Swap GPUs at the Press of a Button: Hot dismount Nvidia GPU under linux?

I’ve watch this recent video and was very confused about the ‘hot swapping that just work under linux’

From reading about VFIO and Looking glass, something i really want to put in place for the few game and software needing GPU that don’t run under wine/proton, i’ve learned a lot.
I have a dual GPU setup, the main one is AMD, with a 3080TI i planed to give to the VM.
But as far as i know, they wasn’t a way to hot-unload an NVIDIA Gpu, you had to blacklist the pci device before boot.

This is very tedious, because i use my nvidia gpu for AI test and to offload some stuff under linux most of the time, and i really didn’t want to reboot the computer and select the special grub entry to then do VFIO … at this rate it’s simpler to reboot under windows.

So given this video, what changed ? What new magic allow you to hotswap nvidia gpu under linux ?

I would love to have this now relatively “old” setup run it’s intended purpose :smiley:

1 Like

Does something like this work for you?

sadly echo "0000:0d:00.0" > /sys/bus/pci/devices/0000:0d:00.0/driver/unbind hang forever, with a standard NVRM: Attempting to remove device 0000:0d:00.0 with non-zero usage count! log in kernel, and the driver folder vanish …

So what did i miss ?
How does Wendell swap gpu with a gui running without issue ?

Should i tag him ?

What troubleshooting steps did you take after you got the error?

He is currently at Computex, but remind me in about 2 weeks to ask him lol

I need to dig more but i just looked at what was using the gpu, and it was the display manager, even if i disable the display in the setting.

No worry, i’m overwhelmed with tax form for the week, and don’t have time to go in depth right now anyway.

Thank you, i appreciate you chiming in :smiley:

Did you ever figure this out?

1 Like

No, i need to, but i have been caught by a big network migration at home that was prioritised.

I just no-longer play game that don’t work on linux for now since i can’t get this to work.

1 Like

I have this working with an AMD iGPU + 3060. The trick is to bind to vfio on boot, then rebind to NVIDIA after starting the DE or wm.
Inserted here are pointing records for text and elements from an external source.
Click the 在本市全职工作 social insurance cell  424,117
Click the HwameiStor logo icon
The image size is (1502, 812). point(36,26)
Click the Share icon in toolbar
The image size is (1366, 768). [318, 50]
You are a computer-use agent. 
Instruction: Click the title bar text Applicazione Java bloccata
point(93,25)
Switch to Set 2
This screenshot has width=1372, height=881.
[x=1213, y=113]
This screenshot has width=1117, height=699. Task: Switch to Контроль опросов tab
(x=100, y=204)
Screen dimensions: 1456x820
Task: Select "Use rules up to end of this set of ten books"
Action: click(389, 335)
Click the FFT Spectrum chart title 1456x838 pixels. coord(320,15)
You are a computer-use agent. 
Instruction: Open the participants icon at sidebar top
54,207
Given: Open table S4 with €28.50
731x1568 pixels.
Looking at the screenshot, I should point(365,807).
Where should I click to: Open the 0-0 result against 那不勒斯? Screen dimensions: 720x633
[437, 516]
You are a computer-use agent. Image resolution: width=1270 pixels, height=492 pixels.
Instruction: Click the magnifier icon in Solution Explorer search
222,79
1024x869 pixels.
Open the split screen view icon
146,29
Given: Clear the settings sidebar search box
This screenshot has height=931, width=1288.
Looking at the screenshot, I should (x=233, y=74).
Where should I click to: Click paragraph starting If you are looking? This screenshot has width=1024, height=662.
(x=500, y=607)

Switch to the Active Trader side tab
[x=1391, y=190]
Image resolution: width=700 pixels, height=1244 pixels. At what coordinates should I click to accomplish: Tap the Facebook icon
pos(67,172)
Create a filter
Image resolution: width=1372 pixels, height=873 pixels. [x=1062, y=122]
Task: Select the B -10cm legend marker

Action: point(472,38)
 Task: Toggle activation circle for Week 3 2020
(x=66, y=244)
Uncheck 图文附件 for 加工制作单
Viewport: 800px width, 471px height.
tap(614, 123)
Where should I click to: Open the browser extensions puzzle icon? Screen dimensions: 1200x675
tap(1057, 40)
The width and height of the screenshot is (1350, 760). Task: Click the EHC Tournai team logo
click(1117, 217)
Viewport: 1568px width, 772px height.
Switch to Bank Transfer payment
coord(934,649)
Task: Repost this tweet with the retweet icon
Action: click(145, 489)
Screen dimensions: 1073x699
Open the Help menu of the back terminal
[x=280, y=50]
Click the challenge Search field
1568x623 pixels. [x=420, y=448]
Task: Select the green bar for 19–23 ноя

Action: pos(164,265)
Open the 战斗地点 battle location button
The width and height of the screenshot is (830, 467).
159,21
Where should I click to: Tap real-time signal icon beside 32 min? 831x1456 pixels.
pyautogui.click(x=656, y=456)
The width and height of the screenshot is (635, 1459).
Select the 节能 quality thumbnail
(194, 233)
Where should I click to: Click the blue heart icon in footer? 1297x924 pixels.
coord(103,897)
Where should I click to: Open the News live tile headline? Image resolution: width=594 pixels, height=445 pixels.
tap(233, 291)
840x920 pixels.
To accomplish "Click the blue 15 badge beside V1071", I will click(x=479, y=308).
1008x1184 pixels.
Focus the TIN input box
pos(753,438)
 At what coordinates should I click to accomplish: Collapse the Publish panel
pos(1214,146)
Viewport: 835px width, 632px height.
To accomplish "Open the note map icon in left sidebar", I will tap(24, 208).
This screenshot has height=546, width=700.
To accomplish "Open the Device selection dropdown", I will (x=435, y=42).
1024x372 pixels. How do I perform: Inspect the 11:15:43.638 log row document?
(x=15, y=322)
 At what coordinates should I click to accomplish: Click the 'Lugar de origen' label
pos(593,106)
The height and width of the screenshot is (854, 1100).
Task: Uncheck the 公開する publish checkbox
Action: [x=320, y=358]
Unless the DE supports gpu hotswap, that’s the only way. Otherwise the DE latches onto the GPU and won’t let go. But you can use prime offload and obviously compute without the DE using the gpu.

Also see this solution, that I took some parts from. It is written for KDE and I’ve had to adapt a bit to gnome and hyprland:

2 Likes

Given the rise some years ago of egpu, i though most DE would handle this without issue, but from a quick google search, it doesn’t look like it :frowning:

I need to look into gnome support for this … fedora have a very recent release of it so maybe there is something

1 Like

With fedora gnome I have it working when only binding to NVIDIA after starting gnome… it’s a bit annoying but it works.

This part is important though (if I don’t do this gnome WILL spontaneously bind to the gpu but it won’t let go anymore):

  • If you don’t want stuff binding to /dev/nvidia0, you can set the __EGL_VENDOR_LIBRARY_FILENAMES=/usr/share/glvnd/egl_vendor.d/50_mesa.json envvar in /etc/environment aswell, to exclude the nvidia EGL files, since it bypasses KWIN Study this image carefully. Just don’t forget setting it to the nvidia file, in case of games.
1 Like

You mean after the user log in, or from the GDM session it’s ok ?

1 Like

After user login. Gnome will detect gpus and latch on to them at user login, any point after that should be ok.

1 Like

Coming back to this because i had 2 free hours to spend on it … and sadly i’m still stuck at the same point.

I’ve followed @quilt pointer, but maybe this isn’t fully compatible with gnome ?

My gpu is correctly bounded to vfio at boot (i get a “missing nvidia driver, falling back to nouveau” on plymouth) and my display is “off”.

If i disable all vfio modules, and start the nvidia one, it’s immediately picked up and added to the gnome desktop.
Nothing is bound to /dev/nvidia0

lsof /dev/nvidia0                                                                   
lsof: status error on /dev/nvidia0: No such file or directory

yet, i still can’t unload nvidia_drm
echo -n "remove" > /sys/bus/pci/devices/0000:0d:00.0/drm/card0/uevent does turn off the display, but that seem to be a kde trick and it doesn’t do enough for gnome
echo "0000:0d:00.0" > /sys/bus/pci/devices/0000:0d:00.0/driver/unbind still hang with NVRM: Attempting to remove device 0000:0d:00.0 with non-zero usage count!

~# rmmod nvidia_drm    
rmmod: ERROR: Module nvidia_drm is in use

~# lsmod | grep nvidia 
nvidia_drm            135168  3
nvidia_modeset       1650688  1 nvidia_drm
nvidia_uvm           6844416  0
nvidia              72577024  2 nvidia_uvm,nvidia_modeset
video                  81920  3 amdgpu,nouveau,nvidia_modeset

And nvidia-smi don’t return any processes … but showing the display setting of gnome still show the one on the nvidia gpu

I think i just don’t have enough free time for what is basically unsupported by gnome, hot gpu unplug …
I wish Wendell had a magic bullet in that video.

1 Like